This is from Boxoffice in October 1945:
CINCINNATI-Sale of the Oakley Theater building on Madison Road and plans for extensive modernization of the building were announced last Saturday. The building contains three stores, a theater and a lodge hall.
Following the sale, the owners leased the property to the Amnassador Theatre Co. for a 20-year period. It is planned to spend more than $75,000 modernizing the building, which fronts 70 feet on Madison Road and extends back 289 feet to Markbreit Avenue.
The entire front will be given a new facade and the theater lobby will be enlarged to include what is now a store space. the auditorium will be enlarged to accommodate approximately 850 patrons. Parking facilities will also be provided.
August 9 1974 THE STING opens,at the Ambassador. It was under the banner NEIGHBORHOOD THEATRES. They ran 11 screens in Cincinnati. IT was 2.50 a seat to see the STING.
Does anyone know if the Ambassador featured some “double” seats?

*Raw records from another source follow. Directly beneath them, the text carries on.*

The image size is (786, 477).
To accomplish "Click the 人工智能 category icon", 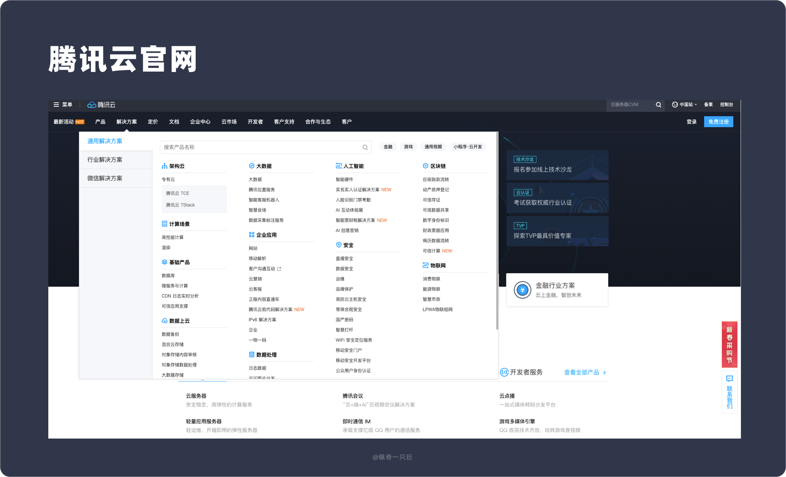I will [339, 166].
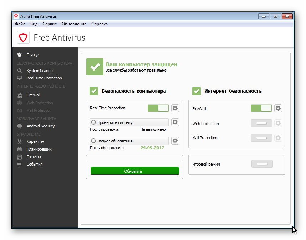Image resolution: width=306 pixels, height=240 pixels.
Task: Click the Reports clipboard icon
Action: point(20,157)
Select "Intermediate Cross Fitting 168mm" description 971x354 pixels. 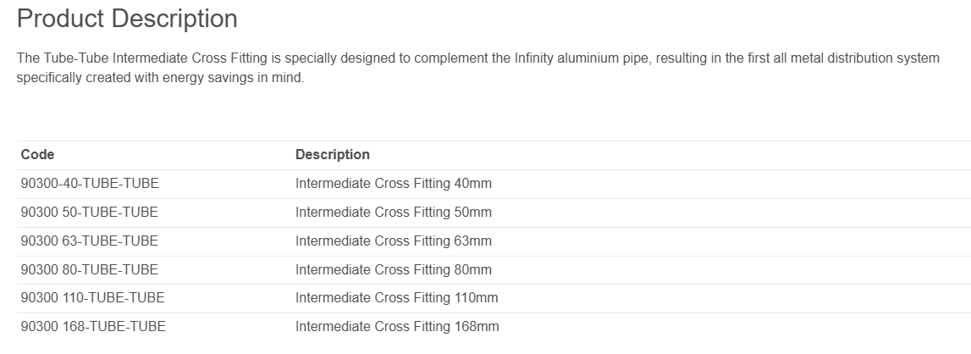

(They’ve been described as small loveseats.)
I worked the AMBASSADOR THEATRE during the strike of 1974 when Levin Services operated the theatre along with the 20TH CENTURY, ESQUIRE and HYDE PARK. They also ran two drive ins. The JOLLY ROGER was later added to the strike. There was no balcony. It was vandalized during the strike as seats were slashed, screen slashed, speaker wires slashed (this theatre was a magnetic stereo sound), the 4 projectors were destroyed by taking a crow bar to the intermittents, the carbon arc generator had its wires cut. The print of THE STING was ruined by pouring film cement on the side of each reel. Reel 7 was saved by still being in the bottom magazine. It took us 2 weeks to reopen.
Levin’s did close the theatre as well as the other ones. AMBASSADOR became an ACE hardware for some time.
Ashamed of my Union for doing this,I assume it was Iatse since not a lot is given about the Strike.I don’t see that happening where I live in Georgia.
Mike, it was rumored that the Chicago union (which was very strong) was responsible for the break in. Levins had a a story that the drive in they ran there near Chicago contract was up for renewal and they walked in, told to sign the contract on the table without discussion or negotiations.